Bolton Landing, N. Y., June 29, 1905.

I regret very much that I cannot attend your meeting next Wednesday night. I am heartily with you as to the object the meeting is to serve. The enthusiastic uprising of the popular conscience and of civic pride against corrupt ring-rule in Philadelphia is among the most hopeful signs of the times—perhaps the most hopeful of all. Of course Mayor Weaver, in his brave fight against the rapacious despotism, and the good people who stand by him with so much energy deserve all possible praise and encouragement from every true American. But the people in their righteous wrath should not forget that the thieving machine-politicians are not the only culprits to be held up to public loathing and execration. Many of them are simply poor wretches who hardly know better.
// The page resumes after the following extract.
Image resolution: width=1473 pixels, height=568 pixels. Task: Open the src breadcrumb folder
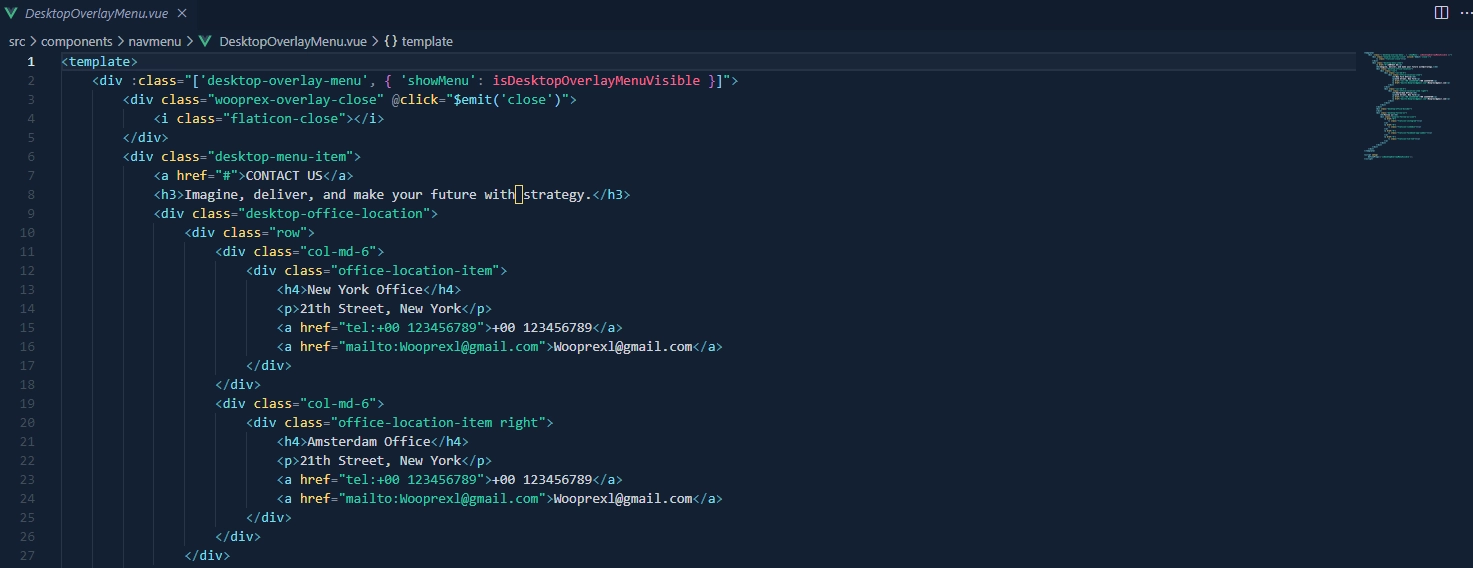(17, 41)
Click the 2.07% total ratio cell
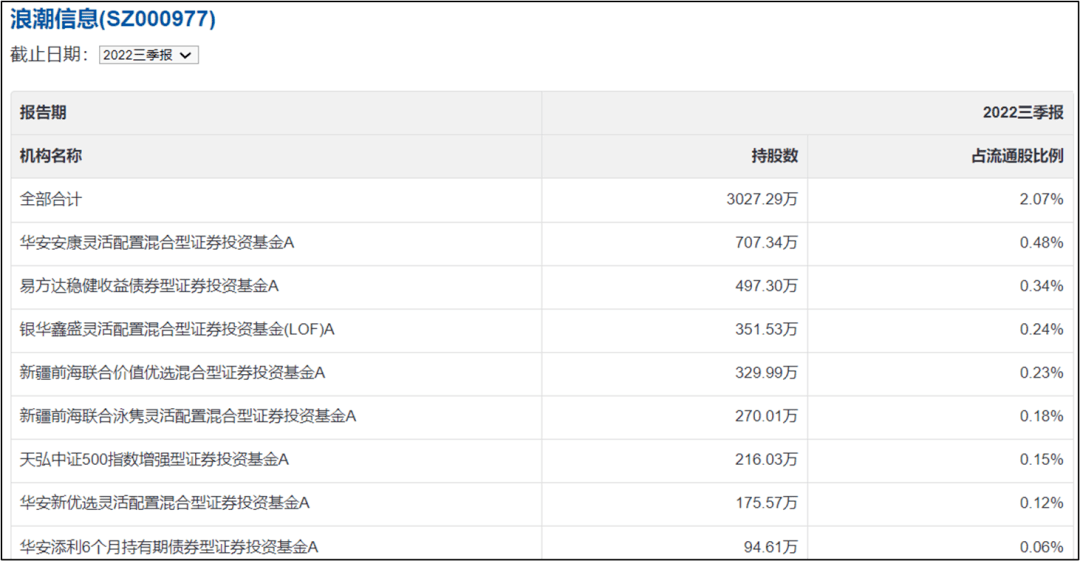The image size is (1080, 561). pos(1041,199)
Fully as guilty and even guiltier, are the “highly respectable” receivers of the stolen goods, the instigators and principal beneficiaries of the public robbery, who use the corrupt politicians as their tools in plundering the city or the State or the Nation; who, in order to fill their own pockets, contrive to debauch legislatures and executive officers; who, if they can, will buy up the bar and the bench to protect them from the exposures and punishments they deserve; who try, and sometimes quite successfully too, by an unscrupulous use of their power, to terrorize the whole business community into compliance, if not complicity, with their misdoings, and who then, posing as models of virtue and high respectability, call this “business.” These are the most dangerous pests of society in our days, and they should be duly unmasked and pilloried as such.